Task input →
··········
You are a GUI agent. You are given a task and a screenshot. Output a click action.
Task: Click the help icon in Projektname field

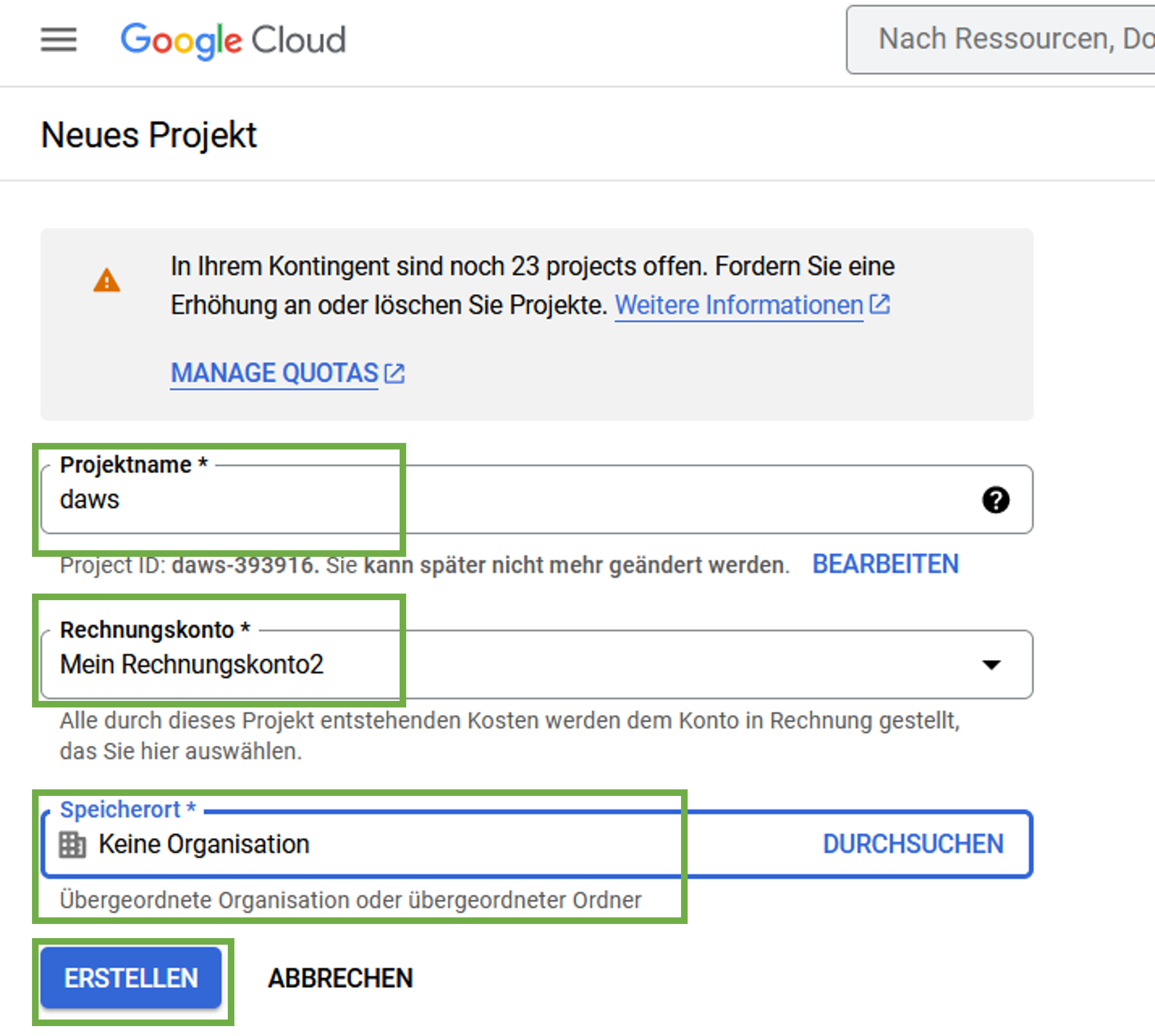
··········
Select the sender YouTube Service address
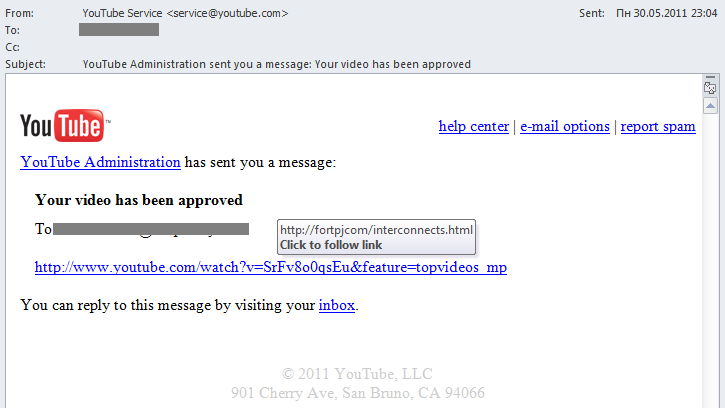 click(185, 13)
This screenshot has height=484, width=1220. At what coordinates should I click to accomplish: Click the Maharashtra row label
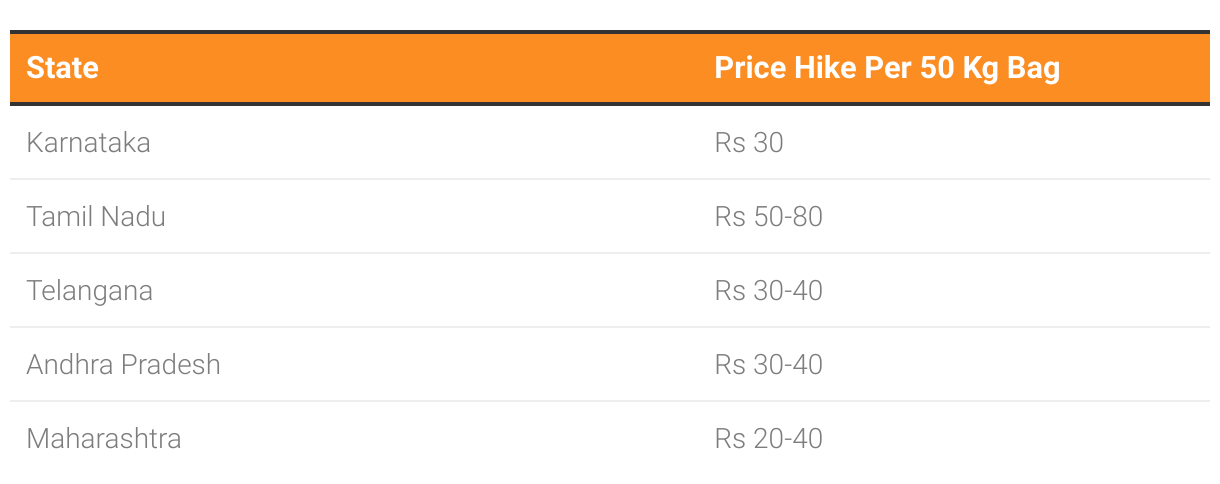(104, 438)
··········
Try it → Please reproduce, exactly as they appear above, the lines from the line containing "You are a GUI" up to and including the line containing "Task: Click the".

Task output →
You are a GUI agent. You are given a task and a screenshot. Output a click action.
Task: Click the help icon in Projektname field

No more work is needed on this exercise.